[Records from a dataset]

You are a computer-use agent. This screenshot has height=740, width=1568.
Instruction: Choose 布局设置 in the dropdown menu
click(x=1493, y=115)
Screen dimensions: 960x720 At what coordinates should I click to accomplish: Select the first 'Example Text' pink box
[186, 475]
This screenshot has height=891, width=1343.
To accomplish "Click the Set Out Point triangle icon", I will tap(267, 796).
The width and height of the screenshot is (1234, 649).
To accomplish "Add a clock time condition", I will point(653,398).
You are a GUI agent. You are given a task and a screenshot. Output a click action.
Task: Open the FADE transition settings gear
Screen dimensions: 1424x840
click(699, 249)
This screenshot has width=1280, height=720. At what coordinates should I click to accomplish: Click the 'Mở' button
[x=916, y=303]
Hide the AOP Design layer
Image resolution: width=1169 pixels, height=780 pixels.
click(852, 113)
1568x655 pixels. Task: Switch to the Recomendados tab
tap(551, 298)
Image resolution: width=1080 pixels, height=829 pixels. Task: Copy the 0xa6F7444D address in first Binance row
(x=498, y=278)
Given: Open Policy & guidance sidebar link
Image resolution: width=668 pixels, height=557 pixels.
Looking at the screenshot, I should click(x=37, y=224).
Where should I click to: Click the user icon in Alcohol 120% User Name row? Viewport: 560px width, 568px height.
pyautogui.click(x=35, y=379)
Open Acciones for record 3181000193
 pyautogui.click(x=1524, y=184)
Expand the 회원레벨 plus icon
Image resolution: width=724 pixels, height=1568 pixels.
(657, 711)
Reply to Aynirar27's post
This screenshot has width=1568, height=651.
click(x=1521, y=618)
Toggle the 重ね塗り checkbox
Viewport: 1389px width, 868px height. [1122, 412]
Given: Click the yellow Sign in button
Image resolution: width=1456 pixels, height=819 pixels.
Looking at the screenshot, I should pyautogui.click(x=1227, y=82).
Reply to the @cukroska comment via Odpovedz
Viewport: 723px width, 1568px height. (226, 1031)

# EXERCISE REQUIREMENTS:
In the records above, some lines may contain the word "will"; copy every one of them.

# RESULT:
To accomplish "Click the Set Out Point triangle icon", I will tap(267, 796).
To accomplish "Add a clock time condition", I will point(653,398).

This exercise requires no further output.